Keeping Mum is riveting stuff. It is built around the poisonous marriage of his parents, Peggy and Bert, whose relationship was so broken that they couldn't even find the pieces. Though working-class Londoners, the couple moved to Cambridge in the late 1930s, where they were tenants on an estate promoted as "Homes for the Future".
There, in the filthy interior of the rented house, Thompson spent the Second World War "licking the salty grime from the windows" and waiting for his mother to come home. His father had volunteered for the RAF. While Bert was flying troops into Arnhem, Peggy doused herself in Blue Moon, drew nylons on her legs and went out dancing. The house was full of cartons of Lucky Strikes.
Before the war Bert had been a Post Office engineer, "ruthlessly ambitious and a quick learner". Peggy was always unstable, unhappy and promiscuous. She despised the family she had left behind in London, but equally loathed Cambridge: "On hot days she would sit in a chair outside the kitchen door, her legs exposed to the crotch of her knickers, her back turned resolutely to the pleasure of the lawn, smoking and throwing the dog ends at the dustbin."

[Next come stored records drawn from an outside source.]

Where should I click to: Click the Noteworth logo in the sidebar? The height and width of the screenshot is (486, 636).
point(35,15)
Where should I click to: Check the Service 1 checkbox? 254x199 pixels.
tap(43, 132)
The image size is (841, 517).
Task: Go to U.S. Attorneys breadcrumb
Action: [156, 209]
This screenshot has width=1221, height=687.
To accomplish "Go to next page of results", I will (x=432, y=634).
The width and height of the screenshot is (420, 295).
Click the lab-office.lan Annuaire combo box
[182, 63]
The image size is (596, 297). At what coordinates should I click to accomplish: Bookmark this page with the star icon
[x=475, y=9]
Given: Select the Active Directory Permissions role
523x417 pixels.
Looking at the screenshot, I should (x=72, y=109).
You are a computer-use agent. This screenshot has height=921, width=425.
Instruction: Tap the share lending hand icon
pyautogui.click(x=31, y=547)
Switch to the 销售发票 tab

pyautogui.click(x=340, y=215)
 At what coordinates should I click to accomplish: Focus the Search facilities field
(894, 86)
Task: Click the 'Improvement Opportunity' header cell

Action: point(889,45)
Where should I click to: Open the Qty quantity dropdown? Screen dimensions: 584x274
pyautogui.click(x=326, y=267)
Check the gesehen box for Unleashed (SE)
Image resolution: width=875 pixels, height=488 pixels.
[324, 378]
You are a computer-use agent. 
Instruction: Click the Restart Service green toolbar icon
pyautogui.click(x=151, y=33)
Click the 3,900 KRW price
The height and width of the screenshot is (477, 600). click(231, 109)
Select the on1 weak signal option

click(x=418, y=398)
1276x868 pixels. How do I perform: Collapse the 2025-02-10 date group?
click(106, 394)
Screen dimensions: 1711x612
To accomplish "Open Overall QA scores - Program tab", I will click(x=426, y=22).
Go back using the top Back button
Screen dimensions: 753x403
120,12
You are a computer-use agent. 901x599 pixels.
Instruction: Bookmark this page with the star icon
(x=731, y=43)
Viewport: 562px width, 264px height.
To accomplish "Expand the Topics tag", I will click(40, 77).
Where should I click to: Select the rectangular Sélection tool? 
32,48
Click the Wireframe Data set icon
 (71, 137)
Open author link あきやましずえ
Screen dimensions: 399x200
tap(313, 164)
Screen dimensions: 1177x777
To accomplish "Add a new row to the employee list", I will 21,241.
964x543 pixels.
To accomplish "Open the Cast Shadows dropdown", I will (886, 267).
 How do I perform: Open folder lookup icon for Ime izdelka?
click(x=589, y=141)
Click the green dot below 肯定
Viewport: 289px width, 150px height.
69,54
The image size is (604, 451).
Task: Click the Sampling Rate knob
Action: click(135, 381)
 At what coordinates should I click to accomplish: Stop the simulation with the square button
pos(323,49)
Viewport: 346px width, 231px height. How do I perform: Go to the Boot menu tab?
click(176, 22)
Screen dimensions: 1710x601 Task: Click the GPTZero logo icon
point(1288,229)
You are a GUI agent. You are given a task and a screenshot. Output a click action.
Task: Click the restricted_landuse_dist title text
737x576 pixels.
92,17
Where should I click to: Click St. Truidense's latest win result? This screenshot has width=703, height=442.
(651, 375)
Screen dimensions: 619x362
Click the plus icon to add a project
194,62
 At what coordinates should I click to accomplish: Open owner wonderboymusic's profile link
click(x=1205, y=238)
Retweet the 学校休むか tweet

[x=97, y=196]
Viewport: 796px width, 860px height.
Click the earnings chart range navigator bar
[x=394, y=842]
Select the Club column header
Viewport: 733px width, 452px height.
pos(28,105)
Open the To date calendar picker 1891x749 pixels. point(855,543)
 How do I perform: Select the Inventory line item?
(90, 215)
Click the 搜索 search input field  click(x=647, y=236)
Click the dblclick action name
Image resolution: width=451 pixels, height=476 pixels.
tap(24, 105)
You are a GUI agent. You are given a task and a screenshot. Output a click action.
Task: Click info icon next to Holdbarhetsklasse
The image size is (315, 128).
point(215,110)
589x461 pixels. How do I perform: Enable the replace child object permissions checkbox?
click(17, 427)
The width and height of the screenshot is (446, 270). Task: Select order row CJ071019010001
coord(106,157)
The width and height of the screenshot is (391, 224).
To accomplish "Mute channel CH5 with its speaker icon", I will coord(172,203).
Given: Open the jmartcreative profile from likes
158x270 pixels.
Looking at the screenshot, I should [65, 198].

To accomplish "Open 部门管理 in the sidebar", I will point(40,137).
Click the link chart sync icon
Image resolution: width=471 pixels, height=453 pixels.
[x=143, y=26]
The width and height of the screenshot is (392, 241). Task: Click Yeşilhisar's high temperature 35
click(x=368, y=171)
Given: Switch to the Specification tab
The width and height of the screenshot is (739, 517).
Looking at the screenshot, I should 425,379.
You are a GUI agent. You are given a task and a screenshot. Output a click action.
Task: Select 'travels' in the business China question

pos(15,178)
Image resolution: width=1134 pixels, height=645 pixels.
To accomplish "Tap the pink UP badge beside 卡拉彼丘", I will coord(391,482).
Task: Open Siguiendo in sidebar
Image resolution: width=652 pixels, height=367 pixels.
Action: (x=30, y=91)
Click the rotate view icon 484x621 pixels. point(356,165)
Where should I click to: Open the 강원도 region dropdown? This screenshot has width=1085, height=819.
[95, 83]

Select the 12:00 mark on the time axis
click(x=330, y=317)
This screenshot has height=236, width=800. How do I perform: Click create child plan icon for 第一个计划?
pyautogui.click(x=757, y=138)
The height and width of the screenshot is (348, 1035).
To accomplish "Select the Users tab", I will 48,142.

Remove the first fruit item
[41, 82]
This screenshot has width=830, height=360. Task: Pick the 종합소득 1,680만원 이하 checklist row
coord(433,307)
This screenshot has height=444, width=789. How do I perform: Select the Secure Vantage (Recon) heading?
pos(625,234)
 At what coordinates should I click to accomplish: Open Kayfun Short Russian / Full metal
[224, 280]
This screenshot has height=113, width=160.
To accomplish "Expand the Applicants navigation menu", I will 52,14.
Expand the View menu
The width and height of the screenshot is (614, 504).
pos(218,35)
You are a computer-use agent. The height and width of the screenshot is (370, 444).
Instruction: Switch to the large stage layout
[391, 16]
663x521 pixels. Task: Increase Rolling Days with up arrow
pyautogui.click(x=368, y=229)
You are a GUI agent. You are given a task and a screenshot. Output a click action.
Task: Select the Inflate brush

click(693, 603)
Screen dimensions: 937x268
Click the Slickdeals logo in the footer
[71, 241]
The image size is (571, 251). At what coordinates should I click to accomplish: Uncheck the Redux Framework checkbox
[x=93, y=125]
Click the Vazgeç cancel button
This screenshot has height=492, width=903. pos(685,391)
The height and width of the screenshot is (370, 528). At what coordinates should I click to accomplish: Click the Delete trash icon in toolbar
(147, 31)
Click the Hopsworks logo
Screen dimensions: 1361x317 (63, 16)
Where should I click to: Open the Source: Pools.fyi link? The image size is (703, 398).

In Bert's absence, both parents charged their six-year-old son with impossible responsibilities. Bert told him that he should "do something" about his mother, while Peggy screamed at him to keep his effing mouth shut. Brian assumed a furtive, observational role, dodging the blows of both parents. He was a grateful refugee to wartime London, where he was dumped on his aunt Elsie. When her house was bombed, he was sent to his father's parents above a bicycle repair shop in Lambeth Walk. But he always ended up back in Cambridge, alone in the house with an atlas, Johnson's Dictionary and a copy of BB's The Little Grey Men, sent to him by his father's aircrew.
Bert was courageous and rose to flight-lieutenant, but he remained brutally uncharitable. He even rejected an appeal by his former rear-gunner for the loan of a quid.
Despite his mother's madness, Thompson felt for Peggy. "There was something in her war that was more real than my father's slow progress towards making himself an officer and a gentleman," he writes. "For all the mess she made of things, she was by temperament more likely than he to have sensed the huge ache in the skies that overlaid England. Hers was a tragic war, filled with cupboards stuffed with skeletons. One of her boyfriends gave me his baseball bat and a huge meaty softball. He was killed a week or so later."
In the post-war years, Bert worked for a London planning department and metamorphosed into a working-class Tory with a "fine disdain of lefties, commies, poofs, conchies, spivs, scroungers, tarts, and of course, above all, Yanks". Peggy and Brian were left to rot in Cambridge.
Grammar school provided Brian with libraries and girls, but his education made both parents suspect that he was turning into a swot, and his father promptly taught him to swim by throwing him in the deep end of the pool at Jesus Green. One summer day, Brian told Peggy he was going to London on his brakeless, rusting bicycle. His mother shrugged and lit a fag. He narrowly survived the 50-mile trip and followed the bus route across the West End to Lambeth, where his grandparents gave him a bottle of stout.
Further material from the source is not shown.